Без круга плавать было трудно, но очень хотелось, и Федор бултыхался в воде в двух шагах от берега, опасаясь отходить в глубину. Море, ласковое, прозрачное, одновременно манило и пугало, вызывая смутное беспокойство, перемешанное с восторгом. Он передвигал руками по дну и бил по воде ногами, поднимая тучу слепящих на солнце брызг, взбивая белую кружевную пену.

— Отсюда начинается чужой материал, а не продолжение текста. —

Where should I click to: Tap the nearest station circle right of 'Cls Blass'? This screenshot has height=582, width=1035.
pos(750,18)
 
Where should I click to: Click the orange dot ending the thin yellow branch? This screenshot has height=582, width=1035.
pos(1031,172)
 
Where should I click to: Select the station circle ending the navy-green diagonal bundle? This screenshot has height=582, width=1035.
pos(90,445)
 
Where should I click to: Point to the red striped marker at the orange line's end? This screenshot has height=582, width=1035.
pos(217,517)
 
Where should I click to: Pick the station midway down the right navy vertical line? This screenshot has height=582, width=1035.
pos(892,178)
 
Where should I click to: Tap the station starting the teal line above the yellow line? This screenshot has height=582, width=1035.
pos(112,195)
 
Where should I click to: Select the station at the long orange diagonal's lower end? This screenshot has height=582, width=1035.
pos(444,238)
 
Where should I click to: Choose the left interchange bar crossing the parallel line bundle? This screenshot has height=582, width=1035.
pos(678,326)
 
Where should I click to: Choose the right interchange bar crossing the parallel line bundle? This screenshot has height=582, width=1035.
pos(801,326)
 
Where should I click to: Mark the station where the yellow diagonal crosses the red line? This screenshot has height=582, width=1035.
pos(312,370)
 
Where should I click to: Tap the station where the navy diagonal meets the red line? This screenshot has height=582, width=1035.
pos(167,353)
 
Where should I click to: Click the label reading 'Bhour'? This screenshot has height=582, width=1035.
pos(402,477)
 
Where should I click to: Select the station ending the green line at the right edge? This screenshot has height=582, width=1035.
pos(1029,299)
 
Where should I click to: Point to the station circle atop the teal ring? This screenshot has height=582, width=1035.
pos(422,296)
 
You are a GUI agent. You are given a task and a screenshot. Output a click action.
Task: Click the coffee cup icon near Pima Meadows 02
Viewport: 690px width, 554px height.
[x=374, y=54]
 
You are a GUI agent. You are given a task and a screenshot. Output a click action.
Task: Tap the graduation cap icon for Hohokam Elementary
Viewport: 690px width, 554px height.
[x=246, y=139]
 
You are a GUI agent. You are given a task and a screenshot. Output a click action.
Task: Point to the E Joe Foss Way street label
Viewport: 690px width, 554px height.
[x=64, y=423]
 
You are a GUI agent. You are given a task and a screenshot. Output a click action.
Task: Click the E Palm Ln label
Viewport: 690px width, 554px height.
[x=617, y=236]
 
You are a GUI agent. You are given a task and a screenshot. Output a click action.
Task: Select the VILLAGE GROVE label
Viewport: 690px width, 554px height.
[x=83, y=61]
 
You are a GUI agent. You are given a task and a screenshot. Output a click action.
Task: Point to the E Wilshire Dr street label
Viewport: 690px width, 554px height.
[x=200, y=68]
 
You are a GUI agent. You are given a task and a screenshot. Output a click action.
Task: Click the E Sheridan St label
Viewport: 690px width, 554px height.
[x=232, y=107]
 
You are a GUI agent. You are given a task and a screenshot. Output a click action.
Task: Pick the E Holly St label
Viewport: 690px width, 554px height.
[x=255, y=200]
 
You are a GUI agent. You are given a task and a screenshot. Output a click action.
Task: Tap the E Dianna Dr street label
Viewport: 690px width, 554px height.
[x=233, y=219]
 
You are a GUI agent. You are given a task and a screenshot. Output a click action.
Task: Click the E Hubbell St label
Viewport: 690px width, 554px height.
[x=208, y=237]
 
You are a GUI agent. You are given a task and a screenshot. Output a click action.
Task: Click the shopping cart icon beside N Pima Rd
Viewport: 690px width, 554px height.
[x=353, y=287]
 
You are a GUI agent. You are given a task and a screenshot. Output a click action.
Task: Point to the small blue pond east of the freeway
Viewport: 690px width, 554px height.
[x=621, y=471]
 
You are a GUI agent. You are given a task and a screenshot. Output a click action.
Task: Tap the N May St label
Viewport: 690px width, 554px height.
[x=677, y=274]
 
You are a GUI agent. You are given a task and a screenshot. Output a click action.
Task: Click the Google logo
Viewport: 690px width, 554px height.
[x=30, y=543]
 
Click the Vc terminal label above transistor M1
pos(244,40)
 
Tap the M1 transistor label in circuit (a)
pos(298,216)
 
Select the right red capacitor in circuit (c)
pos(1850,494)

- А хочешь научу тебя плавать? – раздался над мальчиком знакомый голос.
- Хочу, - с готовностью кивнул Федя давешнему дяденьке, на чьих плечах он высматривал дельфинов, - только я боюсь.
- Не бойся. Метод проверенный, меня так отец в детстве научил, - ответил незнакомец и улыбнулся. – Тебя как зовут?
- Федор.
- А меня Захар. – Дяденька присел на корточки рядом с мальчиком и доверительно заговорил: - Самое первое и самое важное в плавании – почувствовать, что вода тебя держит. Давай, Федор, я сначала научу тебя лежать на воде. Это не страшно. Я подстрахую.

Федя с интересом посмотрел на своего нового знакомого: под загорелой кожей Захара бугрились тренированные мышцы, на лице, отмеченном странными неровными рубцами и вмятинами, сияла дружелюбная улыбка. И мальчик улыбнулся в ответ. Отчего-то Федор не испугался, доверчиво пошел за ним на глубину, где воды было по пояс и даже выше, а высокому Захару едва доходило до колен.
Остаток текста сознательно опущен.